##### Text excerpt #####

Cellular stresses endured by nearly all cancer cells—limited blood supply, reactive oxygen species, and exposure to chemotoxins—can lead to increases in pro-apoptotic proteins, much like they would in normal cells. When BCL-2 is overexpressed in cancer cells, it may inhibit the pro-apoptotic signals, allowing the cancer cell to survive under stressful conditions. The high levels of pro-apoptotic proteins bound and sequestered by increased BCL-2 may result in what is called a primed state (Figure 4.1). Primed cells are thought to have a high apoptotic potential: in other words, displacement of pro-apoptotic proteins from BCL-2 can result in a large enough increase in free pro-apoptotic proteins to initiate apoptosis.
The primed state provides a strong rationale for conducting research related to the targeting and inhibition of BCL-2.

#####

• Brief 1
In the passage on BCL-2 in cancer cells, what is the state called that may result when increased BCL-2 binds and sequesters high levels of pro-apoptotic proteins?
• Brief 2
Decide whether each statement agrees with the passage on BCL-2 in cancer cells. For each one, answer yes or no and quote the words from the passage that settle it.
(a) Overexpressed BCL-2 in cancer cells may inhibit pro-apoptotic signals.
(b) Primed cells are thought to have a low apoptotic potential.
(c) Limited blood supply is one of the stresses endured by nearly all cancer cells.
• Brief 3
Continue the passage on BCL-2 in cancer cells, starting after its final sentence.

##### Provided records #####

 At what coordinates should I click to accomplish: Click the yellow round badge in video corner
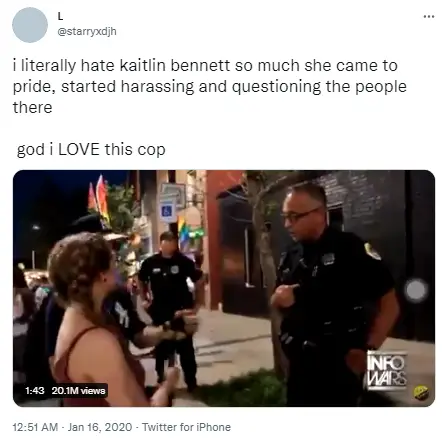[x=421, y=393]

#####
##### Provided records #####

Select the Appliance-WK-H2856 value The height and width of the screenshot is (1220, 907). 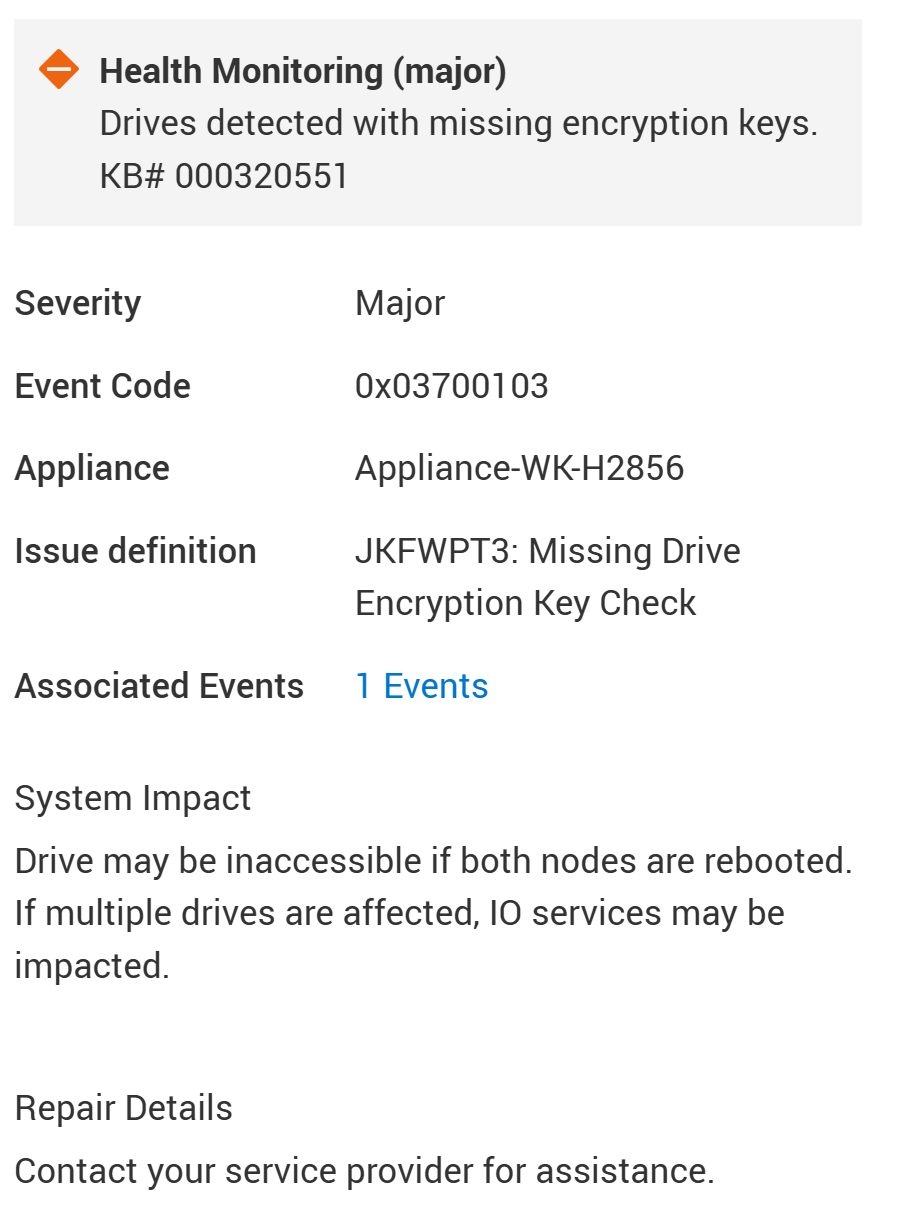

#####
##### Provided records #####

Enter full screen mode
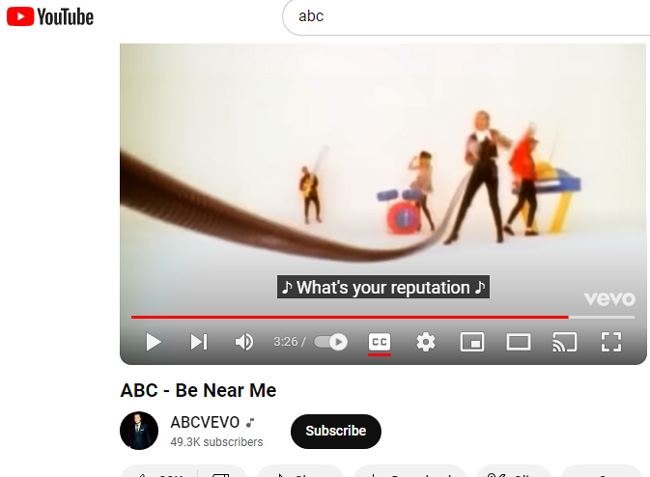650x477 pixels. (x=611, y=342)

#####

• Your response 1
A primed state.

• Your response 2
(a) Yes: "When BCL-2 is overexpressed in cancer cells, it may inhibit the pro-apoptotic signals"
(b) No: "Primed cells are thought to have a high apoptotic potential"
(c) Yes: "Cellular stresses endured by nearly all cancer cells—limited blood supply"

• Your response 3
Ongoing BCL-2 research
Many cancer therapies have been shown, at least in part, to elicit their effects via apoptosis,4,28,29 in which BCL-2 might play a significant role. Some preclinical models suggested that inhibition of BCL-2 can potentiate the effect of conventional chemotoxic agents,30,31 warranting further study in a clinical setting. In preclinical models, overexpression of anti-apoptotic BCL-2 family members renders cancer cells resistant to multiple classes of anticancer drugs, including DNA-damaging and antimicrotubule agents,5 nucleoside analogs,5 glucocorticoids,32 and immunotherapy.33 Further study of the role of BCL-2 in acquired resistance to cancer therapy is required to substantiate these results.